Directions for this task
Reproduce the records below exactly, but leave their pictures out of the copy.

Listed records
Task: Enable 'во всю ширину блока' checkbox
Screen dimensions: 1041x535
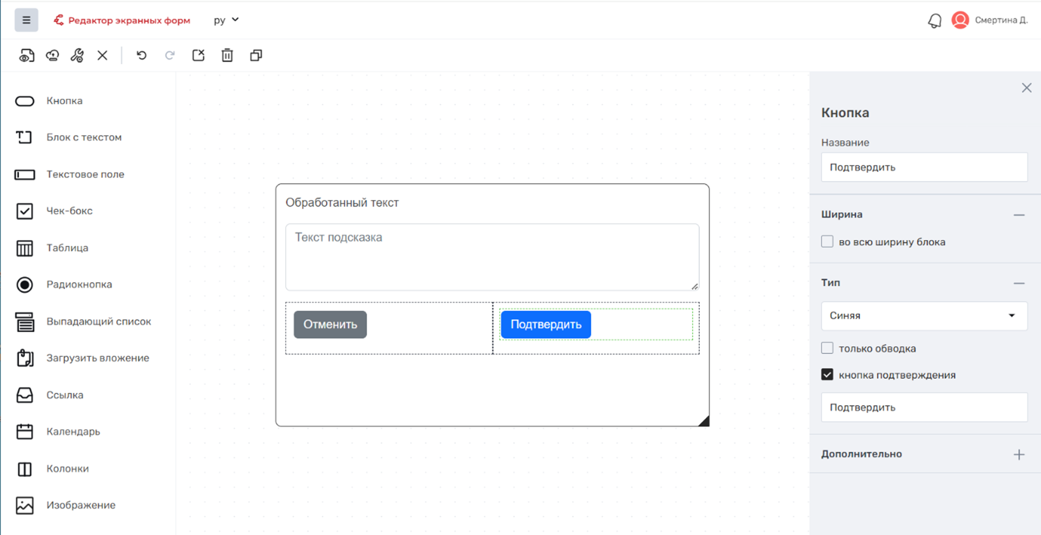Action: (x=827, y=242)
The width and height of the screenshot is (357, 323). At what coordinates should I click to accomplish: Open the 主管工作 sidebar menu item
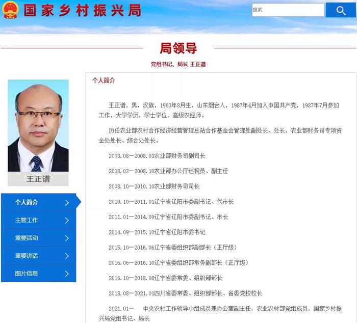pyautogui.click(x=39, y=220)
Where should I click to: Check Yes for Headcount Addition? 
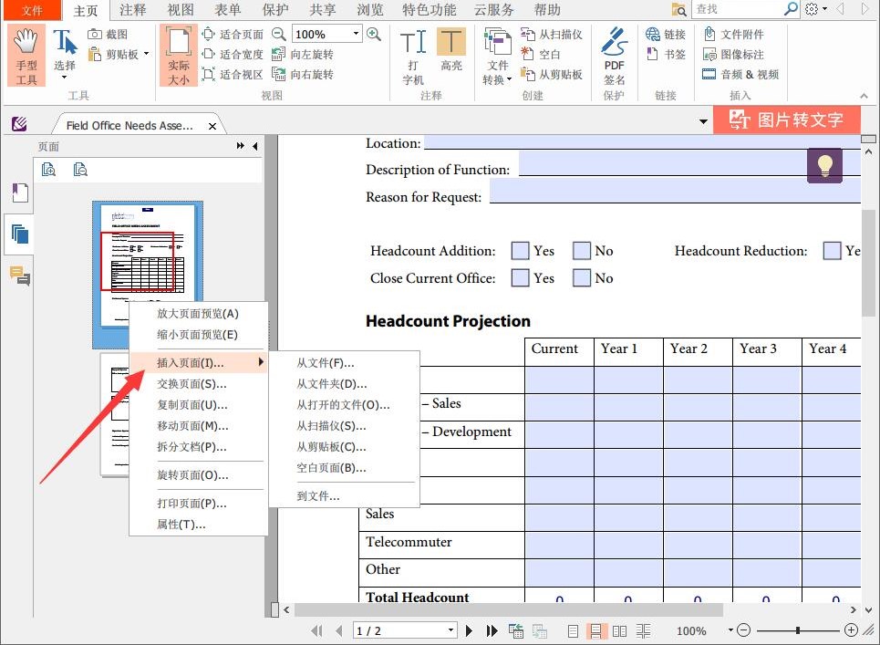(520, 251)
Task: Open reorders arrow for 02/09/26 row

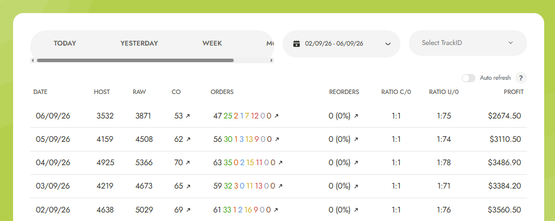Action: click(x=356, y=210)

Exercise response
Task: Enable 'во всю ширину блока' checkbox
Screen dimensions: 1041x535
Action: (x=827, y=242)
The width and height of the screenshot is (357, 323). At what coordinates should I click to accomplish: Open the 主管工作 sidebar menu item
pyautogui.click(x=39, y=220)
Where should I click to: Check Yes for Headcount Addition? 
(520, 251)
Task: Open reorders arrow for 02/09/26 row

Action: click(x=356, y=210)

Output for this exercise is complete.